Forgot your password?
typodupeerror
×
Programming GNU is Not Unix IBM Software IT Technology

IBM Releases Open Source Machine Learning Compiler 146

sheepweevil writes "IBM just released Milepost GCC, 'the world's first open source machine learning compiler.' The compiler analyses the software and determines which code optimizations will be most effective during compilation using machine learning techniques. Experiments carried out with the compiler achieved an average 18% performance improvement. The compiler is expected to significantly reduce time-to-market of new software, because lengthy manual optimization can now be carried out by the compiler. A new code tuning website has been launched to coincide with the compiler release. The website features collaborative performance tuning and sharing of interesting optimization cases."
This discussion has been archived. No new comments can be posted.

IBM Releases Open Source Machine Learning Compiler

Comments Filter:
  • Re:Automation... (Score:3, Informative)

    by TinBromide ( 921574 ) on Friday July 03, 2009 @01:55AM (#28568723)

    I fail to see how automation leads to lower IQ scores. Care to elaborate? How does stepping up the pace, and eliminating tedious, mundane jobs, lead to a lesser society? I call FUD.

    wooooosh.
    See idiocracy. Go out and watch it. I'll wait








    Saw it? Good, now you should get the joke.

  • by EvanED ( 569694 ) <{evaned} {at} {gmail.com}> on Friday July 03, 2009 @02:02AM (#28568755)

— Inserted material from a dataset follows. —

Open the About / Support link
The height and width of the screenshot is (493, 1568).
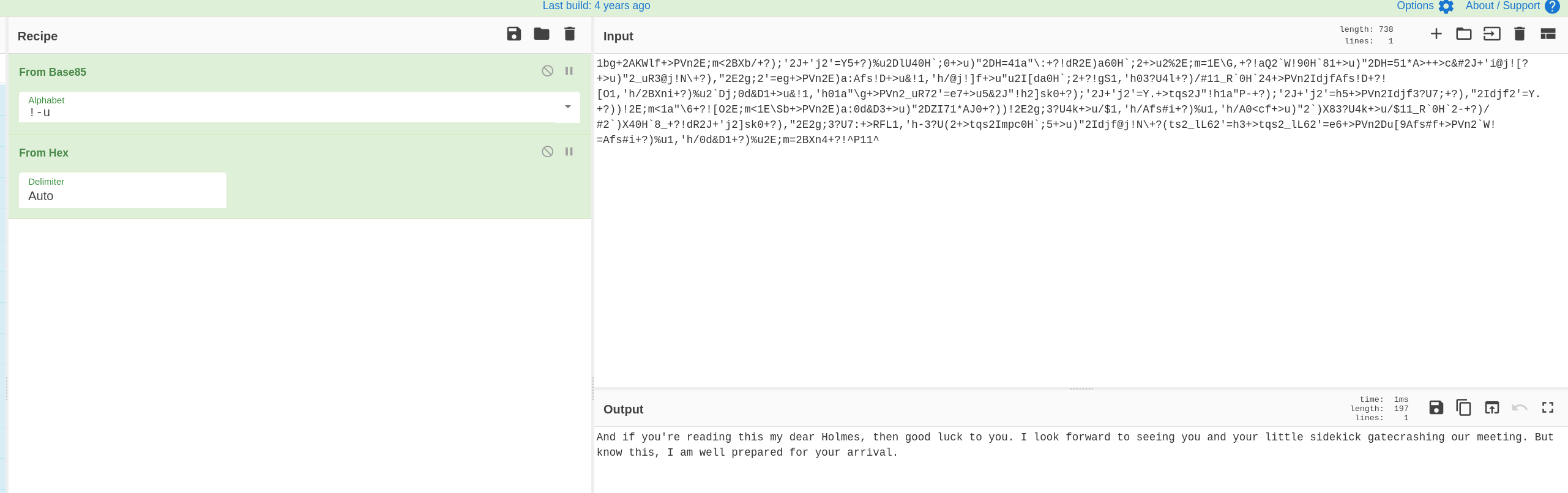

    What things can a compiler do to your code to 'optimize' it for you?

    Check out the Wikipedia article [wikipedia.org] on optimization for some examples.

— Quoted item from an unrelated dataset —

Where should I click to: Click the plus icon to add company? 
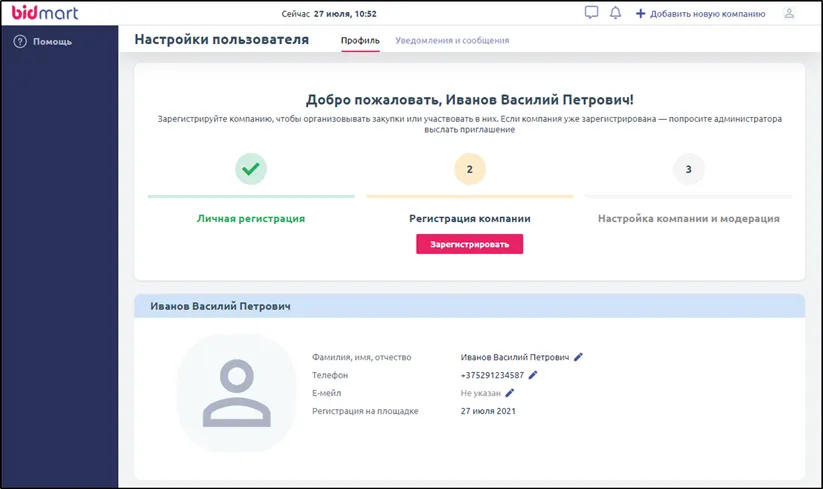pos(640,14)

    In brief, some of the more common ones are things like substituting known values for expressions (e.g. x = 3; y = x + 2; can be changed to x = 3; y = 5;), moving code that doesn't do anything when run repeatedly outside a loop, and architecture-specific optimizations like code scheduling and register allocation. (E.g. with no -O parameters, or -O0, for something like "y = x; z = x;" GCC will generate code that loads "x" from memory twice, once for each statement. With optimization, it will load it once and store it in a register for both instructions.)

    If the compiler tries to do this, wouldn't it likely screw your code up?

    There are cases where optimizations will screw something up. One example is as follows. It's considered good security practice to zero out memory that held sensitive information (e.g. passwords or cryptographic keys) to limit the lifetime of that data. So you might see something like "password = input(); check(password); zero_memory(password); delete password;". But the compiler might see that zero_memory writes into password, but those values are never read. Why write something if you never need it? So it would remove the zero_memory call as it's useless code that can't affect anything. So it removes it. And your program no longer clears the sensitive memory.

    This was actually a bug in a couple crypto libraries for a while.

  • by walshy007 ( 906710 ) on Friday July 03, 2009 @02:18AM (#28568829)

    in regards to learning assembly, if you run linux, the best book I can recommend is Programming from the ground up [gnu.org] it's licensed under the GNU free documentation license, and in my honest opinion is likely the single best book for anyone who has no idea that wants to start, I already had some clue so skipped the first two thirds of the book, but read it for shits and giggles later and found it to be a very easy to grasp book.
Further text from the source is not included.